Ah, wait. My bad. Gordon changed that part of the User's Guide. So maybe I should pay better attention.

The error means you have too many coefficients for the number of samples, which I think is due to having three time points and pairing. That's probably pretty tricky. Do you care to know things like genes that vary between 24 hours and 0 hours that depend on the disease status? Or are you just interested in 24 hours vs 0 hours, within the controls and then within the diseased subjects?

0
Entering edit mode

No worries, I haven't read the paper you mentioned so will be reading that anyway! I am just interested in the latter - change over time within each group. I suspect I might have to create separate designs - one for control and one for disease and then subset the patients for each one, that way I can carry out all comparisons rather than just to baseline?

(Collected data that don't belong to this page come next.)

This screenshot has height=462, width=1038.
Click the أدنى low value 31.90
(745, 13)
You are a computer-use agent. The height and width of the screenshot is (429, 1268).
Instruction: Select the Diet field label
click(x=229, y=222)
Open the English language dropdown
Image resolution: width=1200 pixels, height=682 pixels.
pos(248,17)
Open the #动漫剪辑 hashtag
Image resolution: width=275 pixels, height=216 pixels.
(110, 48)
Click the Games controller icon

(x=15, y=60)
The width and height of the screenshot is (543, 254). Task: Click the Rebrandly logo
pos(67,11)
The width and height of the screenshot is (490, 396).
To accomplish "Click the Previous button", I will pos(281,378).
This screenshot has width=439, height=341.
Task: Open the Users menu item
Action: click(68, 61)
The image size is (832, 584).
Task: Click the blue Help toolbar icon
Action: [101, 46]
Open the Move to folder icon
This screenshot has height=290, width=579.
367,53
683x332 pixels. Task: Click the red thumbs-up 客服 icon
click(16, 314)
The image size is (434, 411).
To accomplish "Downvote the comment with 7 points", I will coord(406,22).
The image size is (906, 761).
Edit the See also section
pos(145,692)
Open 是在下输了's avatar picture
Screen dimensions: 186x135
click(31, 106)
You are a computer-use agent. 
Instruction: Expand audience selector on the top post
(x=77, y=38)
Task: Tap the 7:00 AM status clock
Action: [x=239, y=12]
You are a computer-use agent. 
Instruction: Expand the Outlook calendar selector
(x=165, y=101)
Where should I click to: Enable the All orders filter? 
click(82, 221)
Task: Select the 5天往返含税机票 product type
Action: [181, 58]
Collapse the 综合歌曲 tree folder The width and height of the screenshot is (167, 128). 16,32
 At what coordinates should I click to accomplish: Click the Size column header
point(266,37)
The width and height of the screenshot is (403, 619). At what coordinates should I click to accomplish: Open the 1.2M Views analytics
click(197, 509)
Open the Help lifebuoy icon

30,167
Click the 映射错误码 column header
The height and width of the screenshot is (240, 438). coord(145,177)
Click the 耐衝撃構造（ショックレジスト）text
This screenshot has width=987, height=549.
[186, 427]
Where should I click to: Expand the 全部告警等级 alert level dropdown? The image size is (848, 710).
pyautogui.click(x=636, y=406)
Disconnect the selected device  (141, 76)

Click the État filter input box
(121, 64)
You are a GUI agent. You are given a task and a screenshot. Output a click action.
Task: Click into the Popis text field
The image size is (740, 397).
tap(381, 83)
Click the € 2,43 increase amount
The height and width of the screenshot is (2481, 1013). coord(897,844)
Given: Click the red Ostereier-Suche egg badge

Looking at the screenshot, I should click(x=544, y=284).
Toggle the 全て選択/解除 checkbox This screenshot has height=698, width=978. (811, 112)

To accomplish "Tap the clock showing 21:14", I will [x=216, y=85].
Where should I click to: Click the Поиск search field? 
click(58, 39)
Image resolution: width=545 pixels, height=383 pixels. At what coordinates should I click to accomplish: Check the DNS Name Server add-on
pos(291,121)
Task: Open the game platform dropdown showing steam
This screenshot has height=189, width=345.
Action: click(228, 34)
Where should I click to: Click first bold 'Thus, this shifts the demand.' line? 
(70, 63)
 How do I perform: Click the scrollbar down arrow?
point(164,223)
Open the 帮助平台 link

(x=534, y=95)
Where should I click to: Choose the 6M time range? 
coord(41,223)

My initial question was to do with comparisons between groups at each time point but I think the way to go about that is to simply remove the patient effects, interestingly however the results don't correspond to the biology (compared to when I add patient effects) which is why I wanted to double check.

0
Entering edit mode

In that case just stratify. Analyze the controls and diseased data separately, for the between-timepoint analyses, and then combine for the between control and disease comparisons.

And the intercept in the context of an ANOVA (by which I mean any linear model that has only factors as independent variables, such as what you have) by default in R will be a baseline group (the first factor level), and any other coefficient is a comparison to that baseline. If you remove the intercept, all the coefficients are the means of each group, and you have to specify any comparison using a contrast. See ?contr.treatment

0
Entering edit mode

Woops - I edited my question before I saw your answer and looks like I am on the same wavelength (yay) - I had thought of doing the same aswell, thank you!

Just to clarify - when I compare between groups ie including all patients from control and disease and then compare C0 v D0 - do I include patient effects in this case or not? I don't seem to get any significant result back when I don't include it... but perhaps that's just the result.

1
Entering edit mode

You can't include patient when comparing C0 vs D0, because patients are nested within disease status. And if you get no significant result, that's either because there isn't any difference, or more likely because you don't have the power to detect any differences that do exist.